Likewise, the American Medical Association is opposed to the sale of marijuana for recreational use because marijuana “is a dangerous drug and as such is a serious public health concern.” And the American Automobile Association (AAA) is also opposed to full legalization because of “its inherent traffic safety risks.”

Rather than working to help people with their ailments through the state’s medical marijuana program or a separate discussion on decriminalization, Bartkowiak said Wolf and Fetterman want full commercialization of high-strength marijuana that will include marketing that appeals to children.

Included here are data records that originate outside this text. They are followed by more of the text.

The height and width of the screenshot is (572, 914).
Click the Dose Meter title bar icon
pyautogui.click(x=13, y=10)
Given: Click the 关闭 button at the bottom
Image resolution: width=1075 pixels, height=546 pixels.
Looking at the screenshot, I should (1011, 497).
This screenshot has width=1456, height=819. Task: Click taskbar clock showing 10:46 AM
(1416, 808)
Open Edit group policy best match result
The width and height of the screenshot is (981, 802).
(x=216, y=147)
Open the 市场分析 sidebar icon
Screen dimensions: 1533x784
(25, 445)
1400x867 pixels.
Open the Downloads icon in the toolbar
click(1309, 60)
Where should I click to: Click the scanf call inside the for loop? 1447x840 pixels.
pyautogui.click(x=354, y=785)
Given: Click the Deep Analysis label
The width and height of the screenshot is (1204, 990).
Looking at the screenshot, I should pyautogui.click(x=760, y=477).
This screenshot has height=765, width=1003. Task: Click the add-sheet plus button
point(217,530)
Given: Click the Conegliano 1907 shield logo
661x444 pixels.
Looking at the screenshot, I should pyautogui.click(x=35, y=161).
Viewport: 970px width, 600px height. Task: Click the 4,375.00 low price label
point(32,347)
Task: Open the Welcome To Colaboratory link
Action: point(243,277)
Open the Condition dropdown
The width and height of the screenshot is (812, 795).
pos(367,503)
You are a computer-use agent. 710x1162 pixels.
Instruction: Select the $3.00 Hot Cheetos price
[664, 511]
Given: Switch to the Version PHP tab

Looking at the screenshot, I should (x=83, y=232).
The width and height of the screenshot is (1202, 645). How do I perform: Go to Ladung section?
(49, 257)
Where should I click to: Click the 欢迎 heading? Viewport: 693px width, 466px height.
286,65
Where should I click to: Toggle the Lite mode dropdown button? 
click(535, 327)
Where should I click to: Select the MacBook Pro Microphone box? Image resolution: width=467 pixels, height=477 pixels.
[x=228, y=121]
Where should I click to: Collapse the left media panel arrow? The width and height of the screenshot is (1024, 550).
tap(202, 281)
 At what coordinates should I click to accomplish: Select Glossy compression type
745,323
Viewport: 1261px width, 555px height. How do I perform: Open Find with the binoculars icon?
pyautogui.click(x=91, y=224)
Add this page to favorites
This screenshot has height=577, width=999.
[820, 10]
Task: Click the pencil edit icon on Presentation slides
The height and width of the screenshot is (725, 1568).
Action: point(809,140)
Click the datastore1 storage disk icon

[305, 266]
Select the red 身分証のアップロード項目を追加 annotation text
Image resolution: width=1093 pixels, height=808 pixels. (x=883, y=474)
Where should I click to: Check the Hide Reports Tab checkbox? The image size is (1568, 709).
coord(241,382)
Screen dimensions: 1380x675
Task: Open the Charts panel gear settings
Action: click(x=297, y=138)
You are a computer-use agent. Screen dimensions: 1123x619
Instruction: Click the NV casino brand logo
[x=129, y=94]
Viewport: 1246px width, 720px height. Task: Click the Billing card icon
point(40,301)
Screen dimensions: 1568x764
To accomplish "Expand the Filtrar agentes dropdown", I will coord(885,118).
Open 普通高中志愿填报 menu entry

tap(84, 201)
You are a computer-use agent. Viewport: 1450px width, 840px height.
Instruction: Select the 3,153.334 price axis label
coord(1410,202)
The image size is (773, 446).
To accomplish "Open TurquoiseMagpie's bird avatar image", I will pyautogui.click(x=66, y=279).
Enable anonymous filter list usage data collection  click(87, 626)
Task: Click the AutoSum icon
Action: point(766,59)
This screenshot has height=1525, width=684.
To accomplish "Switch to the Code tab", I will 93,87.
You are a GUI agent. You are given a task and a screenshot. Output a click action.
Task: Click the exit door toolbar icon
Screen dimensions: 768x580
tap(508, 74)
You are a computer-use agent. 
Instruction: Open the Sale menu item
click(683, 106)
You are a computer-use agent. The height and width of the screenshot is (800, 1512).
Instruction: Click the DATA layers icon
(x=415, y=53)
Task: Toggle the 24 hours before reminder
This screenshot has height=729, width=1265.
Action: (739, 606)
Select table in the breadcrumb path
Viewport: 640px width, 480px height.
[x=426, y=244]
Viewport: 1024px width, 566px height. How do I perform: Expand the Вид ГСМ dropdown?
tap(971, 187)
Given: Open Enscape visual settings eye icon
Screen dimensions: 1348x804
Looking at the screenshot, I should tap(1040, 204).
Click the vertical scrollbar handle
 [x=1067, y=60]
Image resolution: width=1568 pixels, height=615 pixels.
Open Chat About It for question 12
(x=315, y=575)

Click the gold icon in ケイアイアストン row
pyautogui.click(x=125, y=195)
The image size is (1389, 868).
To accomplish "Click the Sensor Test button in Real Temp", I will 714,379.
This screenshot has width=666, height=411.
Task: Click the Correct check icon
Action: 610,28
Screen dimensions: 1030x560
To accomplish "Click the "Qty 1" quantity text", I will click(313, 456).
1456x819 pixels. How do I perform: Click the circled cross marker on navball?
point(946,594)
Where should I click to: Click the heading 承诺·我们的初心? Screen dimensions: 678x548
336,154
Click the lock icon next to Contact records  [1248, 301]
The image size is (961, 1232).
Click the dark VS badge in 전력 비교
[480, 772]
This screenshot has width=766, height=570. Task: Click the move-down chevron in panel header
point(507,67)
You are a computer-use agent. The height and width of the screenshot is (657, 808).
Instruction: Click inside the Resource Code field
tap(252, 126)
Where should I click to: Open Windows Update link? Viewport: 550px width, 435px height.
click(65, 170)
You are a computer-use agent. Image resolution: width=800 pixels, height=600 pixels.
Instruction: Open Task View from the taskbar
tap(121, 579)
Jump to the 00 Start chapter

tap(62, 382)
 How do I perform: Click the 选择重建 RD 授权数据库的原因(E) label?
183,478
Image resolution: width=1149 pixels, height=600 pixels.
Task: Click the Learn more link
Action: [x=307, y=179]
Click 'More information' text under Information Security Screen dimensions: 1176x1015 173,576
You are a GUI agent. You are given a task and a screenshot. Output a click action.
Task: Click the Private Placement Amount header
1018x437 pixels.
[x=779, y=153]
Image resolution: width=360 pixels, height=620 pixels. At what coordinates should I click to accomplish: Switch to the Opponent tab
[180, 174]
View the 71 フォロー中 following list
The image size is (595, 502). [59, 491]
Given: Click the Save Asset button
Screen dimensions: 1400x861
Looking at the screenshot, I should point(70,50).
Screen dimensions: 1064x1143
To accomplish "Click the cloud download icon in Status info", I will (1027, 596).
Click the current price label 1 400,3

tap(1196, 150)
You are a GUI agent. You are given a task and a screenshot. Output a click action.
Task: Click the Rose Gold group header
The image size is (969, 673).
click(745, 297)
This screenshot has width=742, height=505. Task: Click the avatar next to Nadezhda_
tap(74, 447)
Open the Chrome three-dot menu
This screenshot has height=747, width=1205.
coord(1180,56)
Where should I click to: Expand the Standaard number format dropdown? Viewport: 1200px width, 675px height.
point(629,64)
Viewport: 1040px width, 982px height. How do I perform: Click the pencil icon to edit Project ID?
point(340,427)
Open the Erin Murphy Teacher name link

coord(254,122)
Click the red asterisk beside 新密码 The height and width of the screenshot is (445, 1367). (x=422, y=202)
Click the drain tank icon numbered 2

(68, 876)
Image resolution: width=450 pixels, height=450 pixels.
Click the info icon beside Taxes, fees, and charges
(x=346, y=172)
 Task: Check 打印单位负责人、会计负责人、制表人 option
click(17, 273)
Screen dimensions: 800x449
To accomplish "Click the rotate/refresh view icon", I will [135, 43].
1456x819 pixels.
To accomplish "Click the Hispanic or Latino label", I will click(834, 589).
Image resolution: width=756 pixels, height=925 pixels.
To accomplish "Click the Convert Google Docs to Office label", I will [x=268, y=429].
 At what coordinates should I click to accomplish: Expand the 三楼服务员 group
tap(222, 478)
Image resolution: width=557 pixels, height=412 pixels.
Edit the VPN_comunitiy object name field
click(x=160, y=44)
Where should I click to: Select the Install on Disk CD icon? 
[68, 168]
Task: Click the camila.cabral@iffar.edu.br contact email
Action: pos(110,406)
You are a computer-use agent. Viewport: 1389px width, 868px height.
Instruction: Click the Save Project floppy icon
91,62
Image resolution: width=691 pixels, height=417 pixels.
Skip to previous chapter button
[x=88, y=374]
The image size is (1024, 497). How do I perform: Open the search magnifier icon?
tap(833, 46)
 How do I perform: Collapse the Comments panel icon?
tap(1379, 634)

“The health and safety of our children will no longer be a priority while marijuana gummy bears, marijuana ice creams and weed vape pens with highly-potent marijuana oils in flavors like Strawberry Cough are marketed on social media and being sold in more stores than McDonald’s and Starbucks combined – which is what happens in states that legalize it,” Bartkowiak said. “That’s why recreational marijuana should never be a priority for Pennsylvania.”

Fetterman’s response to that is it likely will soon be legalized in New Jersey and he suspects New York and other states will follow suit. Besides that, Fetterman said those health and safety organizations are acting like marijuana is something new.

“It’s already in the world. It’s everywhere,” he said. “This idea that it’s going to somehow harm society… just isn’t true.”